Publié le 2025-10-11 10:36:00. Le FPÖ (Parti de la liberté d’Autriche) réclame des comptes suite à la révélation qu’un employé de la sécurité de l’État aurait accédé à des informations concernant les Frères musulmans. L’opposition dénonce cette embauche et exige des éclaircissements sur de potentiels abus de pouvoir.
Le Parti de la liberté d’Autriche (FPÖ) a annoncé qu’il demanderait la convocation d’une réunion extraordinaire de la sous-commission permanente de la commission de l’intérieur du Parlement autrichien. Cette instance devra se pencher dans les quinze jours sur les accusations pesant sur un employé de la Direction du Service national de renseignement de sécurité (DSN), récemment suspendu.
Selon les informations disponibles, cet individu aurait effectué des recherches sur les Frères musulmans, une organisation islamiste, et aurait, de surcroît, transmis des renseignements liés à des enquêtes en cours. Interrogé par le parquet de Vienne, l’employé aurait « avoué les faits ».
Un « coup dur pour la politique de sécurité »
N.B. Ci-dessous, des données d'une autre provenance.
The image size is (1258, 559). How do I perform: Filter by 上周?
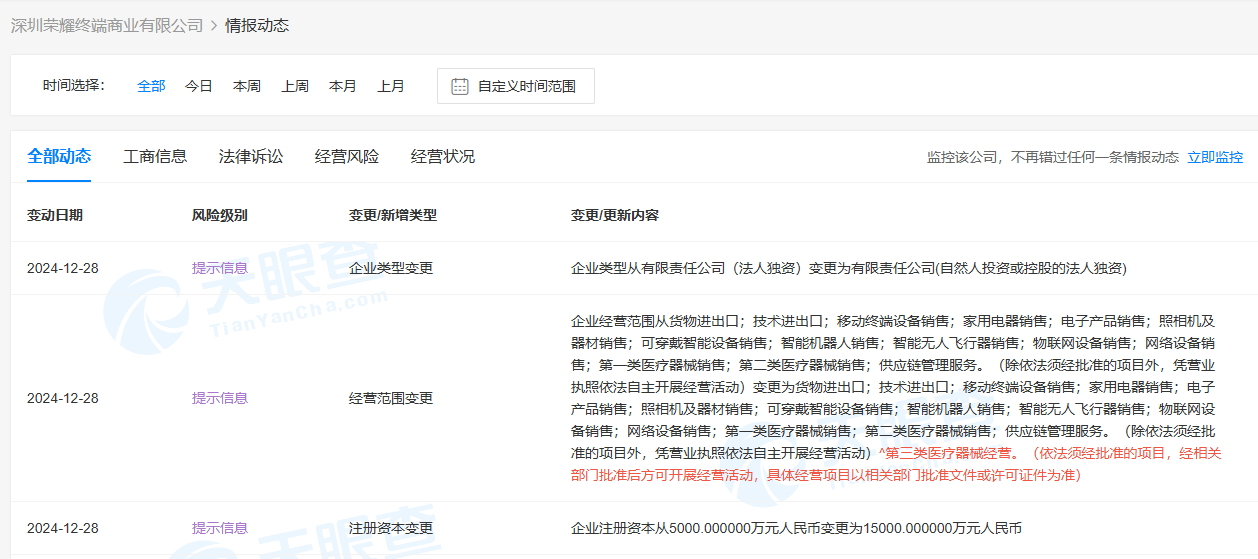(x=295, y=86)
Pour Gernot Darmann, porte-parole du FPÖ en matière de sécurité, il s’agit d’une « révélation majeure en matière de politique de sécurité ». Il s’étonne qu’une personne potentiellement proche des Frères musulmans radicaux ait pu être recrutée par l’Office autrichien pour la protection de la Constitution et la lutte contre le terrorisme (Öffsterreichisches Bundesamt für Verfassungsschutz und Terrorismusbekämpfung – BVT). L’urgence est désormais d’évaluer l’étendue des dégâts causés par cette potentielle « taupe ».
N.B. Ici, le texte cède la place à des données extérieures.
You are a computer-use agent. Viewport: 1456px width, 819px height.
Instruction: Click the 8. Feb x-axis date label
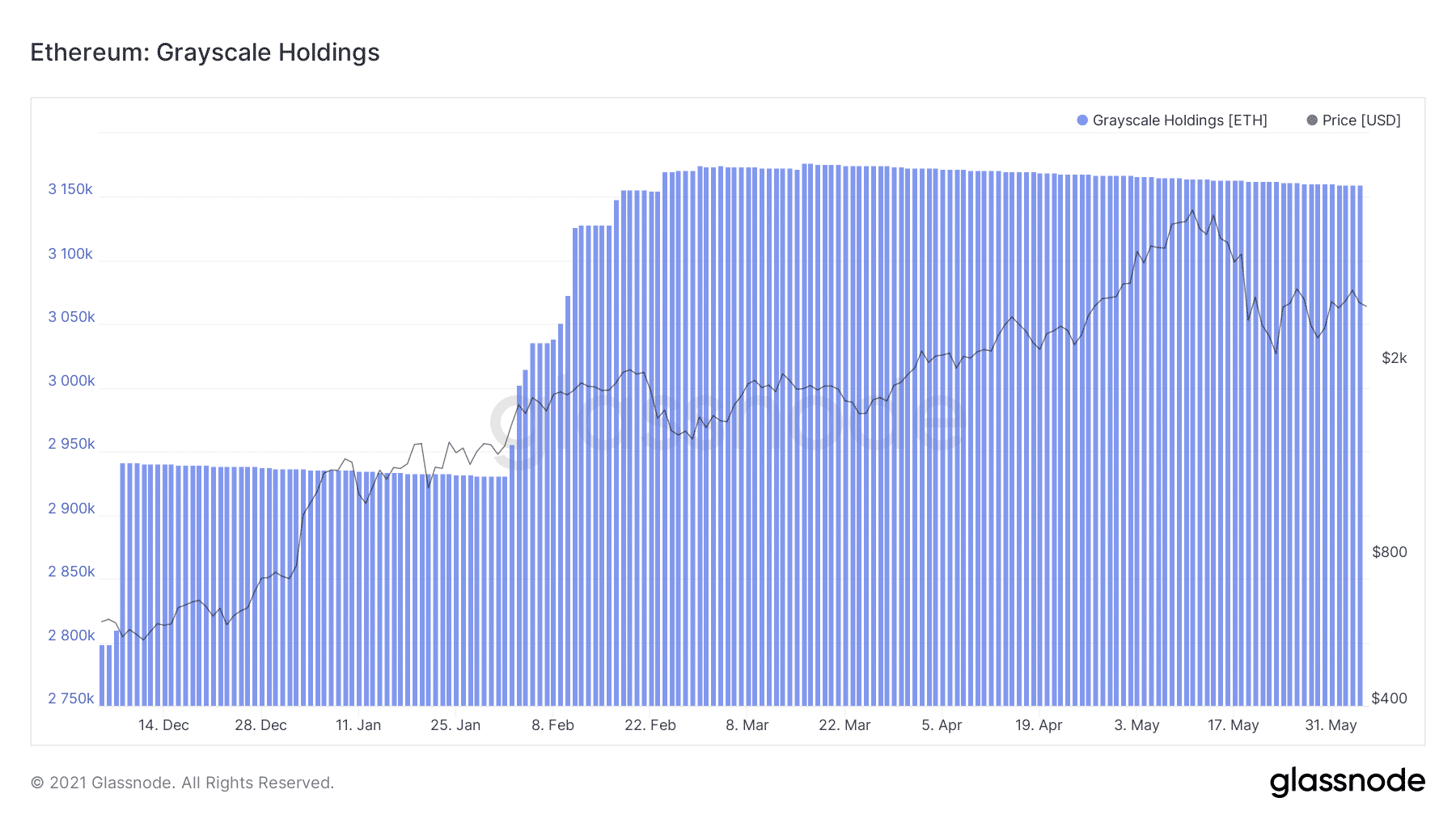pyautogui.click(x=552, y=725)
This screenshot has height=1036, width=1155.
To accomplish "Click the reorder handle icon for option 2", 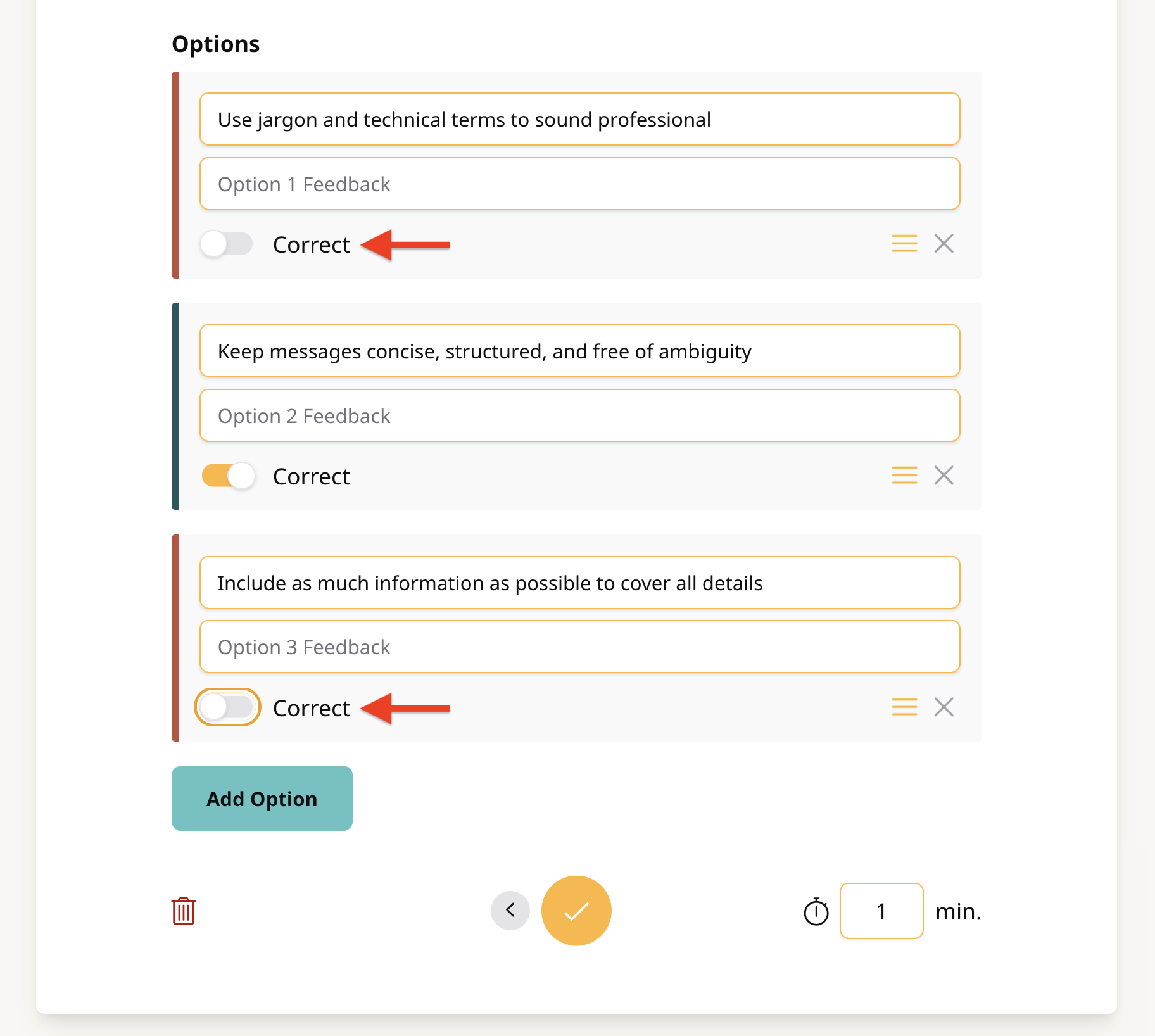I will (x=904, y=475).
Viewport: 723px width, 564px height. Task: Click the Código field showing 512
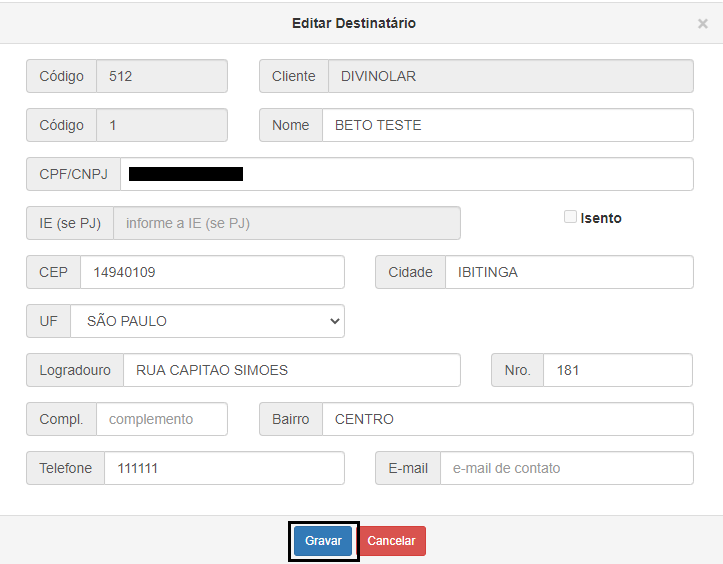161,76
Christian Hafenecker, secrétaire général du FPÖ, s’interroge sur la confiance que des services partenaires étrangers accorderont à l’Autriche. La crainte est que des informations sensibles, partagées avec Vienne, ne finissent directement entre les mains des Frères musulmans. Cette affaire jette, selon lui, un nouveau regard sur la démission annoncée du directeur du DSN, Omar Haijawi-Pirchner, prévue pour la fin de l’année.